PROBLEM DETAILS: When a line of the entries contains "shkulev", please list that line.

STORED DATA:

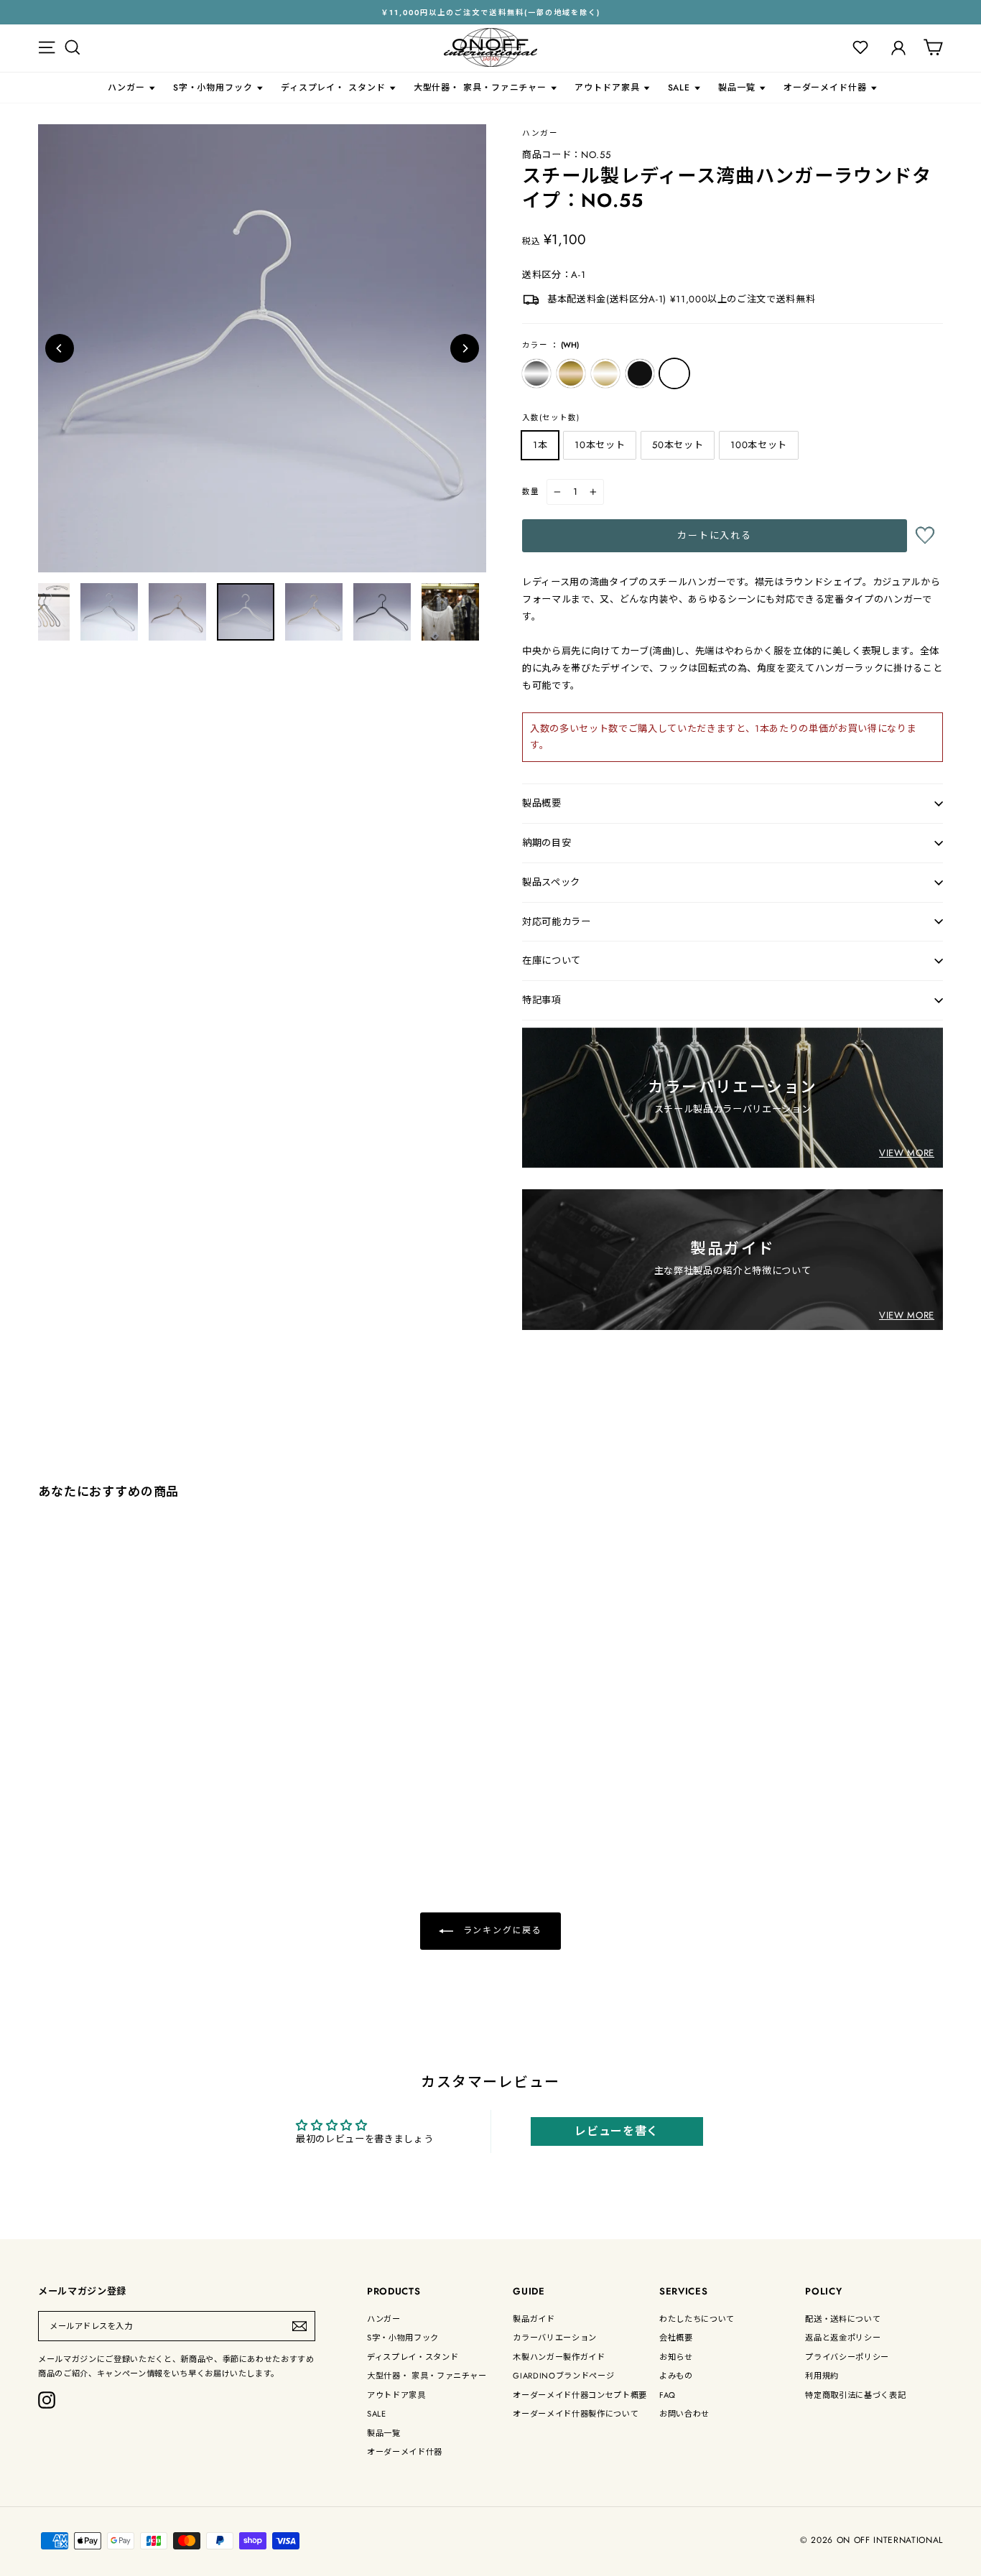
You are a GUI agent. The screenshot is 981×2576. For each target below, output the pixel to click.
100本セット (758, 445)
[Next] (464, 348)
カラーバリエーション (555, 2337)
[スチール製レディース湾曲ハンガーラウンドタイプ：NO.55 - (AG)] (64, 1811)
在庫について (551, 960)
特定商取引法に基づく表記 (855, 2395)
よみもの (676, 2375)
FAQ (667, 2395)
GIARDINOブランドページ (563, 2375)
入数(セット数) (551, 417)
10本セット (600, 445)
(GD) (605, 373)
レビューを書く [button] (617, 2131)
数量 (530, 491)
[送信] (299, 2326)
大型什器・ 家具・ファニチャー (480, 87)
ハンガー (126, 87)
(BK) (640, 373)
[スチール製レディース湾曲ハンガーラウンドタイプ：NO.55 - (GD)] (83, 1811)
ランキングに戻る (500, 1930)
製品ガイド (533, 2319)
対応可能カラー (556, 922)
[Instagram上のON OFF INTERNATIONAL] (46, 2400)
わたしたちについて (697, 2319)
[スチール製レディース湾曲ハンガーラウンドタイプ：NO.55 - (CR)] (45, 1811)
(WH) (674, 373)
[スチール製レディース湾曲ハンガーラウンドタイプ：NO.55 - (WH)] (122, 1811)
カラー (550, 345)
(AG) (571, 373)
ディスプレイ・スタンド (412, 2357)
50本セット (677, 445)
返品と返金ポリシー (842, 2337)
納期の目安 (546, 843)
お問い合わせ (684, 2413)
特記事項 (542, 1000)
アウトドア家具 (607, 87)
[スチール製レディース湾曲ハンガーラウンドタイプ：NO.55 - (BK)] (103, 1811)
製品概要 (542, 803)
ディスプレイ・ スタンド (333, 87)
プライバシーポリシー (847, 2357)
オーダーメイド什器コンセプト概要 (580, 2395)
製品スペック (551, 882)
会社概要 (676, 2337)
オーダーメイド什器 (825, 87)
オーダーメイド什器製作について (575, 2413)
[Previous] (59, 348)
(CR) (536, 373)
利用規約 (822, 2375)
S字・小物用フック (213, 87)
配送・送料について (842, 2319)
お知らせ (676, 2357)
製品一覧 (736, 87)
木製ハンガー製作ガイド (559, 2357)
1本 (540, 445)
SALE (679, 87)
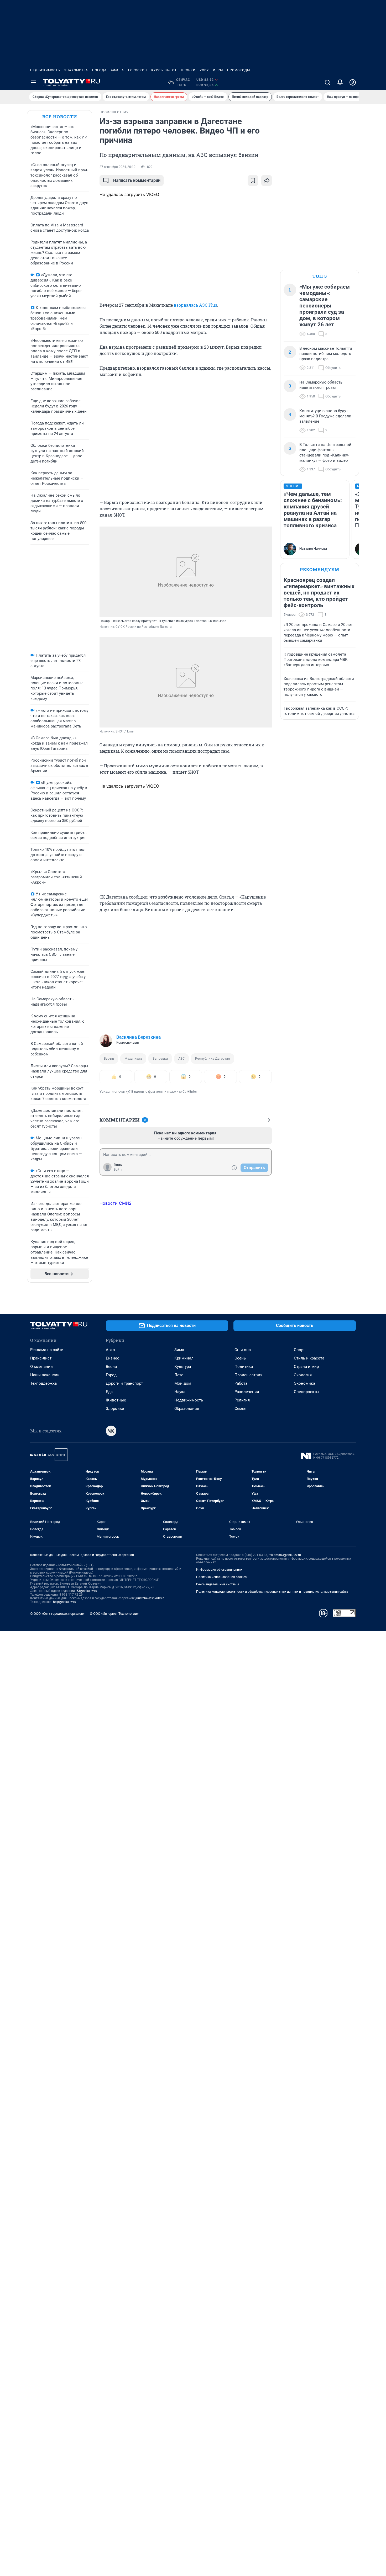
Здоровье (115, 1408)
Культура (182, 1366)
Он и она (242, 1349)
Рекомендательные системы (217, 1584)
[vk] (111, 1431)
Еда (109, 1391)
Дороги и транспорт (124, 1383)
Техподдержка (43, 1383)
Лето (179, 1375)
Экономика (304, 1383)
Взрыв (109, 1058)
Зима (179, 1349)
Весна (111, 1366)
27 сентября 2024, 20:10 (117, 167)
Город (111, 1375)
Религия (242, 1400)
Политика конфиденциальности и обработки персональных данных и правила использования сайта (272, 1592)
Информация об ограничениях (219, 1569)
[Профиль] (352, 82)
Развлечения (246, 1391)
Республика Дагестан (212, 1058)
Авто (110, 1349)
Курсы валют (164, 70)
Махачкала (133, 1058)
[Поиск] (327, 82)
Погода (99, 70)
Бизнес (112, 1358)
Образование (186, 1408)
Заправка (160, 1058)
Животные (116, 1400)
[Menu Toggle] (33, 82)
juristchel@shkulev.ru (150, 1598)
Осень (240, 1358)
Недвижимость (45, 70)
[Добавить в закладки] (253, 180)
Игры (218, 70)
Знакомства (76, 70)
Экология (303, 1375)
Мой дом (182, 1383)
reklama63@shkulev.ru (285, 1555)
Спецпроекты (306, 1391)
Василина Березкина (138, 1037)
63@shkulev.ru (86, 1591)
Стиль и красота (309, 1358)
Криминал (184, 1358)
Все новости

TASK OUTPUT:
juristchel@shkulev.ru (150, 1598)
reklama63@shkulev.ru (285, 1555)
63@shkulev.ru (86, 1591)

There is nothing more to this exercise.